7.            A lei local foi motivada com a finalidade precípua da garantia do bem estar da população da cidade e do Município de Cedral, que em épocas de seca padece com os efeitos deletérios de todo o tipo de queimada de vários materiais de fácil combustão ao ar livre, dentre elas as queimadas da palha da cana-de-açúcar, que despejam toneladas de gases tóxicos na atmosfera local, sobretudo o ozônio resultante da combinação em combustão, de gases primários como o gás carbônico e outros nitrosos.

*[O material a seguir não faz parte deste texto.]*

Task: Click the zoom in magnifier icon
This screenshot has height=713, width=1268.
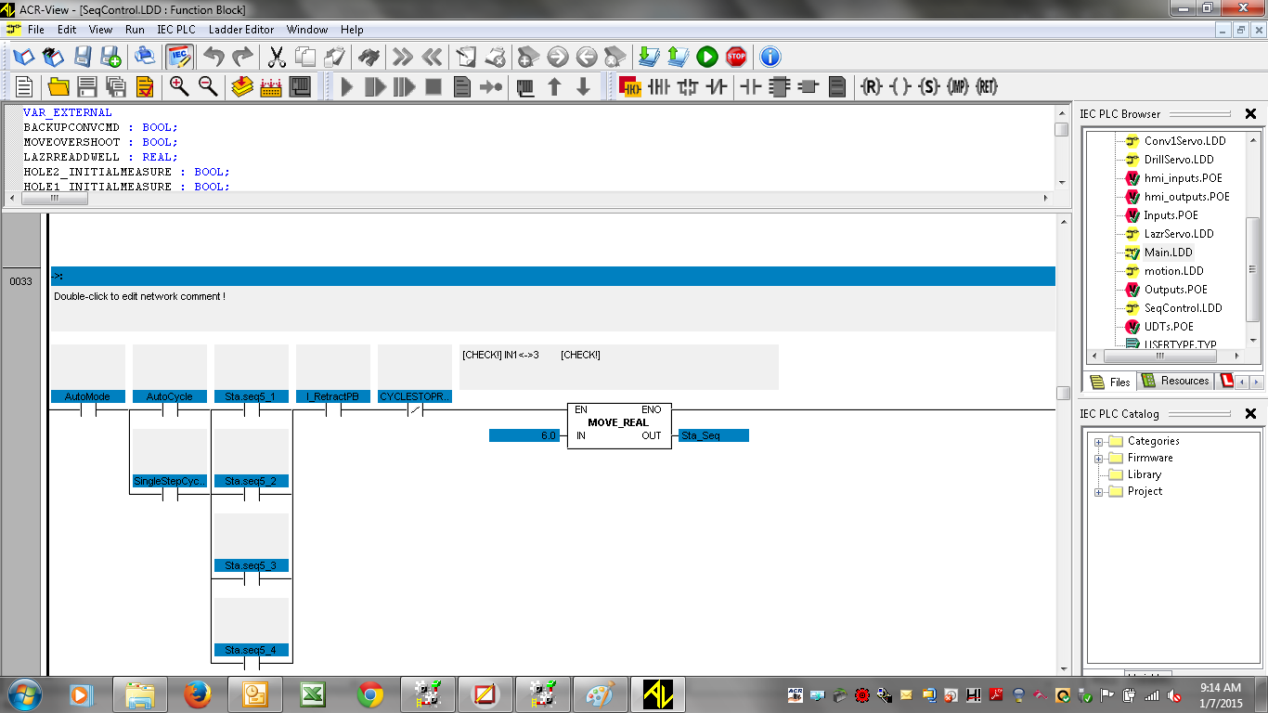Action: pos(179,87)
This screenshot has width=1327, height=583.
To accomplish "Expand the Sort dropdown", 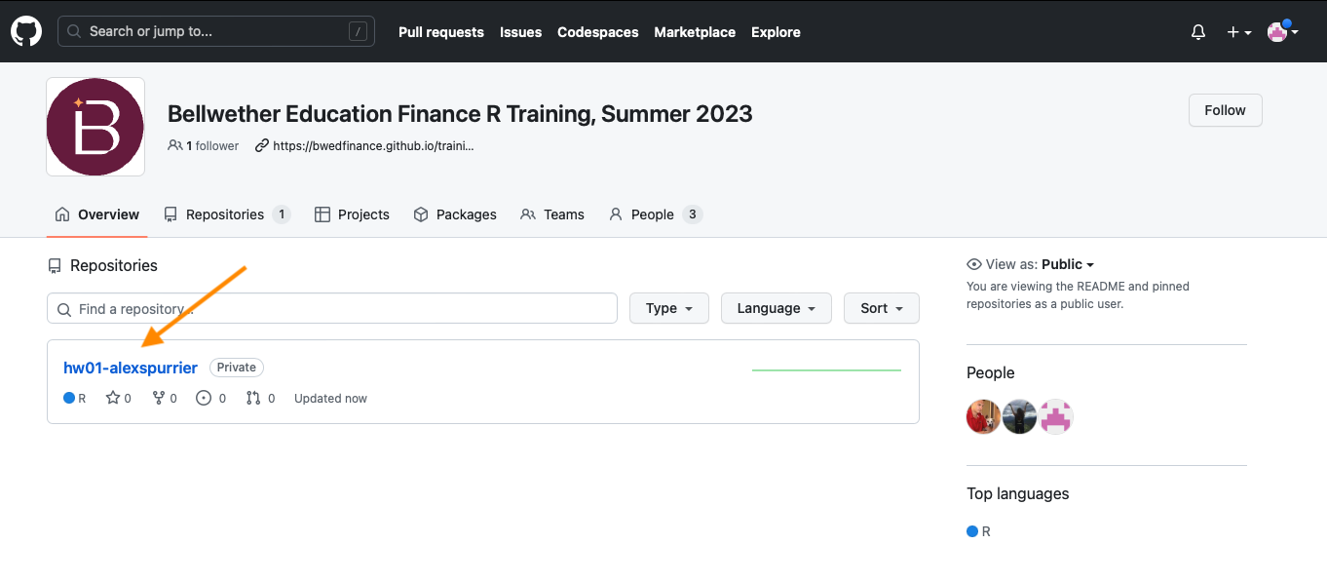I will coord(881,308).
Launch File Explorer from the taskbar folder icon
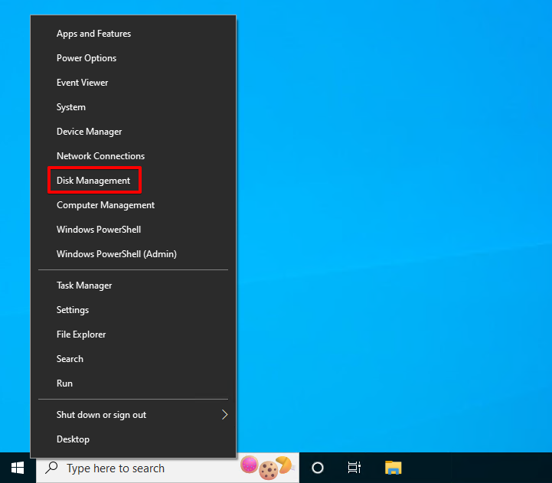This screenshot has width=552, height=483. coord(393,468)
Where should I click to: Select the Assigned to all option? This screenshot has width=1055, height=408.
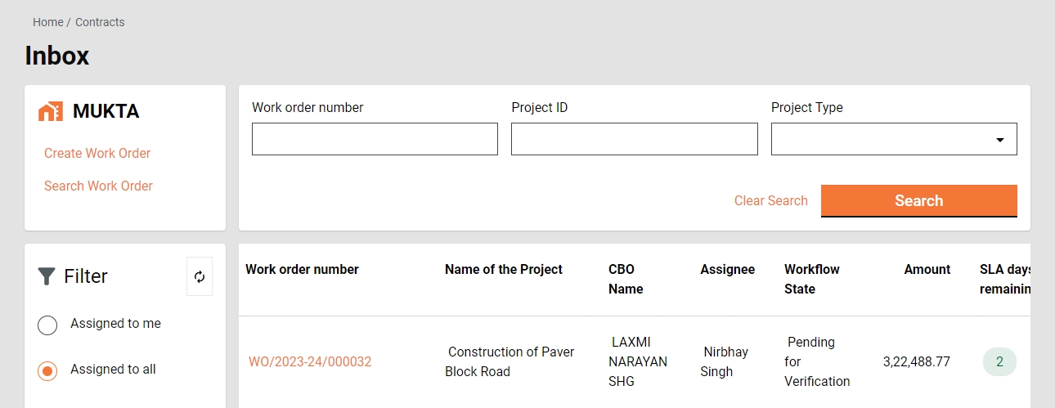pos(47,370)
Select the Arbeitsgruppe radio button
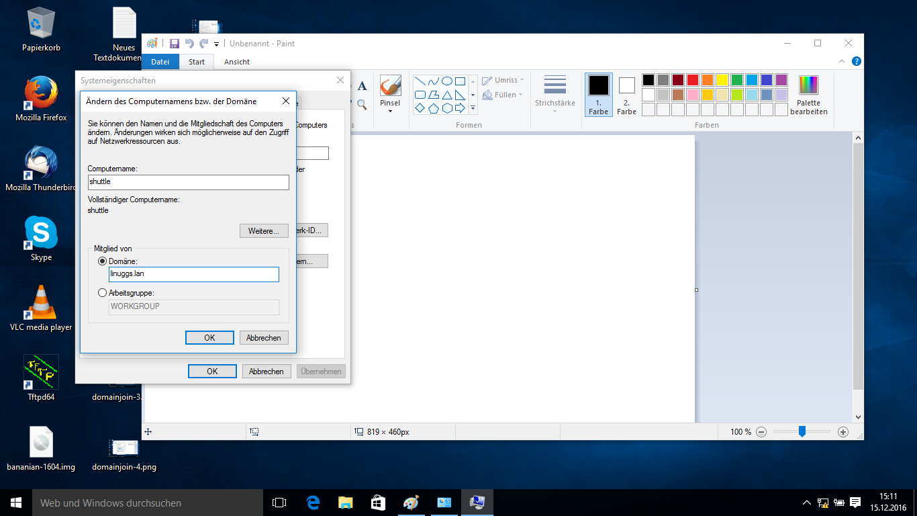This screenshot has width=917, height=516. [x=103, y=293]
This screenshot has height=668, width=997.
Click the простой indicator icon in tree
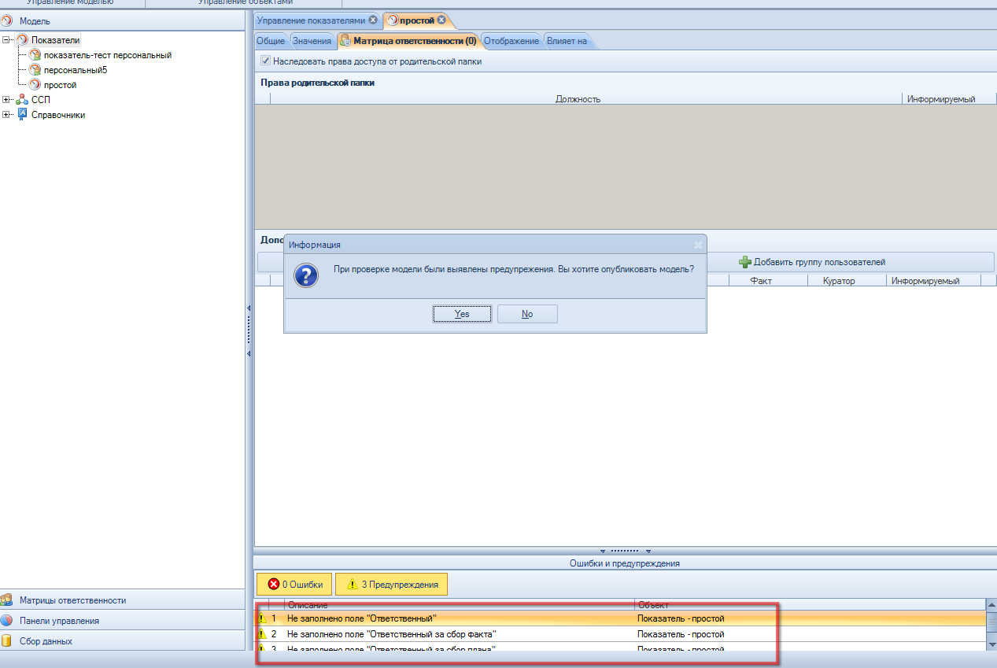pos(35,85)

8.           A proibição da queima da palha da cana-de-açúcar, à evidência, não coloca em  perigo fatores sensíveis da economia regional envolvendo o modo de despalhamento para a colheita desta cultura, já que sabidamente o setor vem, a cada ano, aumentando significativamente a quantidade de hectares de cana crua colhidos mecanicamente. Este aspecto repele o argumento de que o interesse é somente regional ou Estadual, até porque a norma abstrata não pode ser totalmente divorciada da possibilidade de aplicação concreta - para isso ela é feita, aplicação ao caso concreto – e como já repisado, os munícipes locais são os primeiros a sofrerem com os efeitos das queimadas da palha da cana-de-açúcar no território do município.

 

9.           O Município tem, indiscutivelmente, competência para disciplina da matéria objeto da lei local impugnada, premissa extraída da leitura de dispositivos da Constituição Federal (art. 182, § 1º e 225) e da Constituição Estadual (arts. 191 e 192), sendo relevante destacar que está legislando sobre atividade econômica privada no âmbito de seu território e para os fins de seu preponderante interesse local (art. 30, I, II e VIII, Constituição Federal).

 

10.         Assim, ad esempia, foi fixado por este egrégio Tribunal de Justiça:

“Inconsistente se afigura o reclamo, na medida em que não se vislumbra a inconstitucionalidade do artigo 157, da Lei Orgânica do Município de Mauá.

A propósito, justificado ficou, de passagem, que ‘os direitos de livre concorrência não são absolutos, podendo sofrer limitações em prol do interesse social’ (fls.220).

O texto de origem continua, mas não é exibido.